1 files changed, 1 insertions, 1 deletions

diff --git a/evaluation.tex b/evaluation.tex
index a80ee79..0147bdc 100644
--- a/evaluation.tex
+++ b/evaluation.tex
@@ -208,7 +208,7 @@ By looking at the median, when division/modulo operations are enabled, we see th
 To gain further confidence that the Verilog designs generated by \vericert{} are actually correct, and that the correctness theorem is indeed effective, we fuzzed \vericert{} using Csmith~\cite{yang11_findin_under_bugs_c_compil}. \citeauthor{yang11_findin_under_bugs_c_compil} previously used Csmith in an extensive fuzzing campaign on CompCert and found a handful of bugs in the unverified parts of that compiler, so it is natural to explore whether it can find bugs in \vericert{} too. \citet{herklotz21_empir_study_reliab_high_level_synth_tools} have recently used Csmith to fuzz other HLS tools including \legup{}, so we configured Csmith in a similar way. In addition to the features turned off by \citeauthor{herklotz21_empir_study_reliab_high_level_synth_tools}, we turned off the generation of global variables and non-32-bit operations. The generated designs were tested by simulating them and comparing the output value to the results of compiling the test-cases with GCC 10.3.0.
 
 The results of the fuzzing run are shown in Fig.~\ref{tab:fuzzing}.  Out of 155267 test-cases generated by Csmith, 26\% of them passed, meaning they compiled without error and resulted in the same final value as GCC. Most of the test-cases, 73.97\%, failed at compile time.  The most common reasons for this were unsigned comparisons between integers (\vericert{} requires them to be signed), and the presence of 8-bit operations (which \vericert{} does not support, and which we could not turn off due to a limitation in Csmith). % The latter programs are present because of a slight limitation with how Csmith can be configured, as it does not allow 8-bit operations to be turned off completely, and will get stuck when it generates the C code.
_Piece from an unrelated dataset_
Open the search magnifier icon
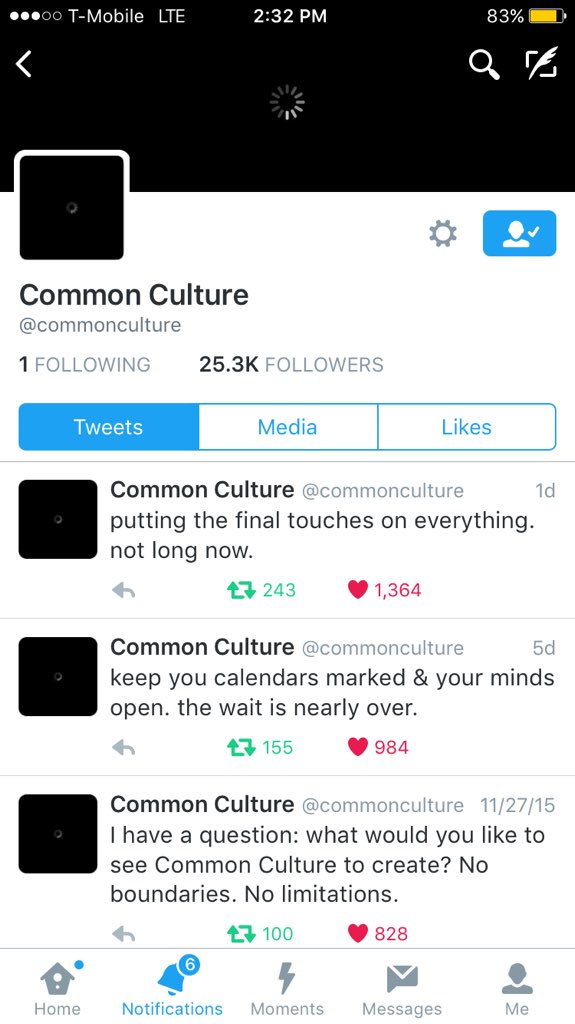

-Because the test-cases generated by Csmith could not be tailored exactly to the C fragment that \vericert{} supports, such a high compile-time failure rate is not unexpected. Finally, and most interestingly, there were a total of 39 run-time failures, which the correctness theorem should be proving impossible.  However, all 39 of these failures are due to a bug in the pretty-printing of the final Verilog code, where a logical negation (\texttt{!}) was accidentally used instead of a bitwise negation (\verb|~|).  Once this bug was fixed, all test-cases passed.
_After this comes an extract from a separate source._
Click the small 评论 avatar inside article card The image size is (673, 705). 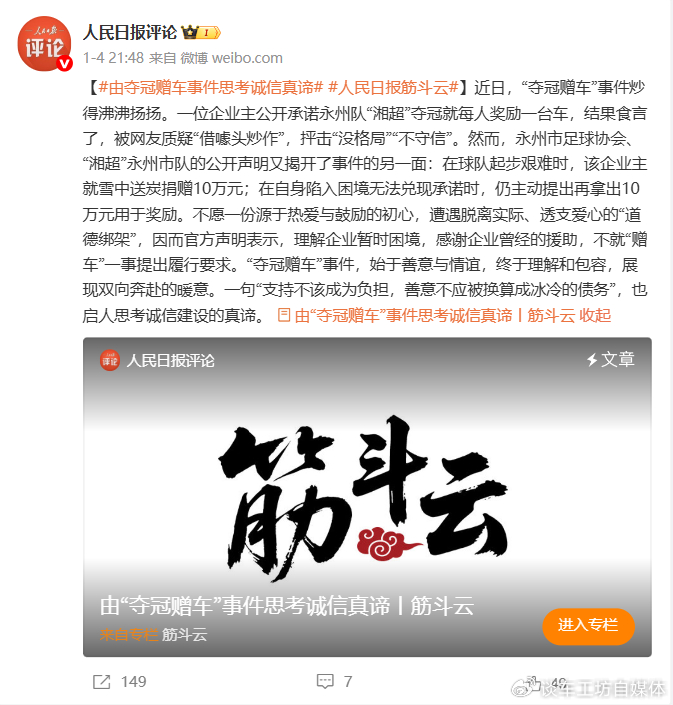pos(110,360)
+Because the test-cases generated by Csmith could not be tailored exactly to the C fragment that \vericert{} supports, such a high compile-time failure rate is expected. Finally, and most interestingly, there were a total of 39 run-time failures, which the correctness theorem should be proving impossible.  However, all 39 of these failures are due to a bug in the pretty-printing of the final Verilog code, where a logical negation (\texttt{!}) was accidentally used instead of a bitwise negation (\verb|~|).  Once this bug was fixed, all test-cases passed.
 
 %%% Local Variables:
 %%% mode: latex